*Text section*
****

# Poodle Coat



## KintaroLove (May 21, 2008)

I adopted an 8 month old toy poodle not too long ago. His fur is very soft and only slightly wavy, his ear fur is straight to wavy. He is white with apricot ears and a faint apricot ridge on his back. If i look really close I can see thick straight coarse hairs all around his coat in between his white soft wavy hair, will that be his secondary adult coat coming in? Do i have to get him trimmed or buzzed in order for his wooly adult coat to develop or will it happen naturally? at what age will his adult coat come in and what texture would it be? he doesn't have the coat of a normal poodle although he is a purebred.

BTW has anyone used angel eyes and how has it been. He has excessive tear staining and i've tried a lot of scrubbing with eye pads to get it out but it will not come out.


----------



## poodleholic (Mar 15, 2007)

KintaroLove said:


> I adopted an 8 month old toy poodle not too long ago. His fur is very soft and only slightly wavy, his ear fur is straight to wavy. He is white with apricot ears and a faint apricot ridge on his back. If i look really close I can see thick straight coarse hairs all around his coat in between his white soft wavy hair, will that be his secondary adult coat coming in? Do i have to get him trimmed or buzzed in order for his wooly adult coat to develop or will it happen naturally? at what age will his adult coat come in and what texture would it be? he doesn't have the coat of a normal poodle although he is a purebred.

****

*Information given*
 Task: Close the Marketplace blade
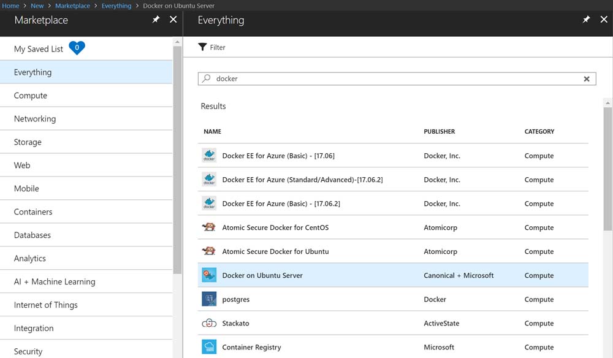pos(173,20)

****

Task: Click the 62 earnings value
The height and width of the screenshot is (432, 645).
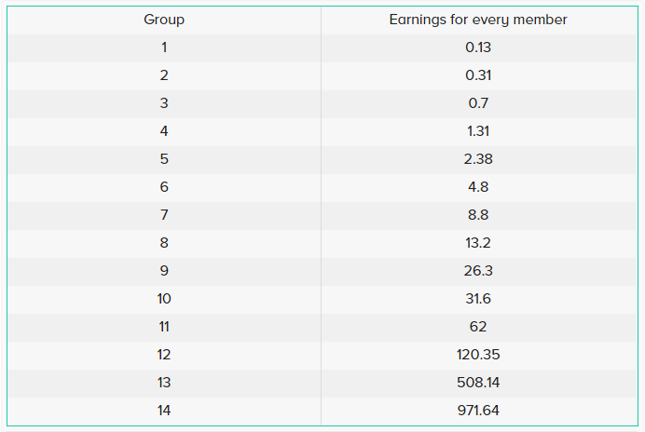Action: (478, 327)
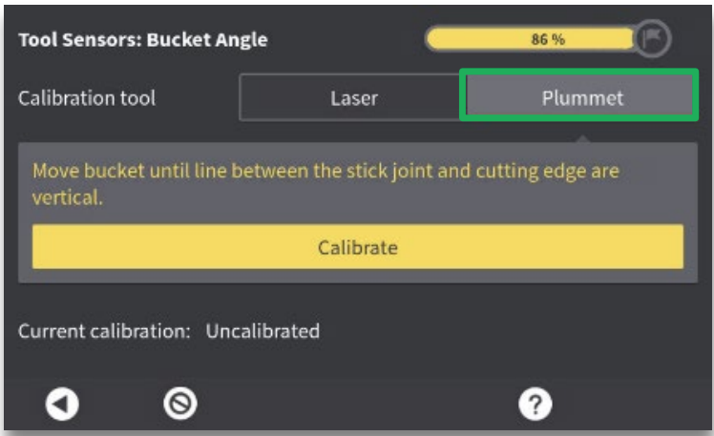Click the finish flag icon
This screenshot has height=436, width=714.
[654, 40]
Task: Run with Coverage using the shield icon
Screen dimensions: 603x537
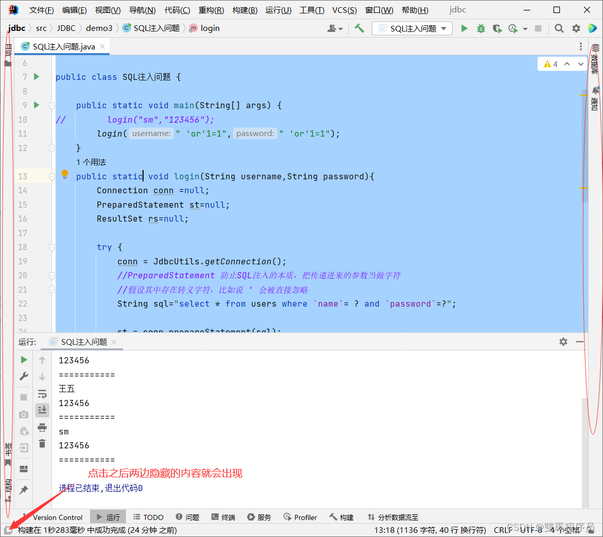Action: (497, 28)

****

*Task to complete*
Please echo everything in the poodle coat thread above from "BTW has anyone" down to "(Mar 15, 2007)", word for word.

*Solution*
BTW has anyone used angel eyes and how has it been. He has excessive tear staining and i've tried a lot of scrubbing with eye pads to get it out but it will not come out.


----------



## poodleholic (Mar 15, 2007)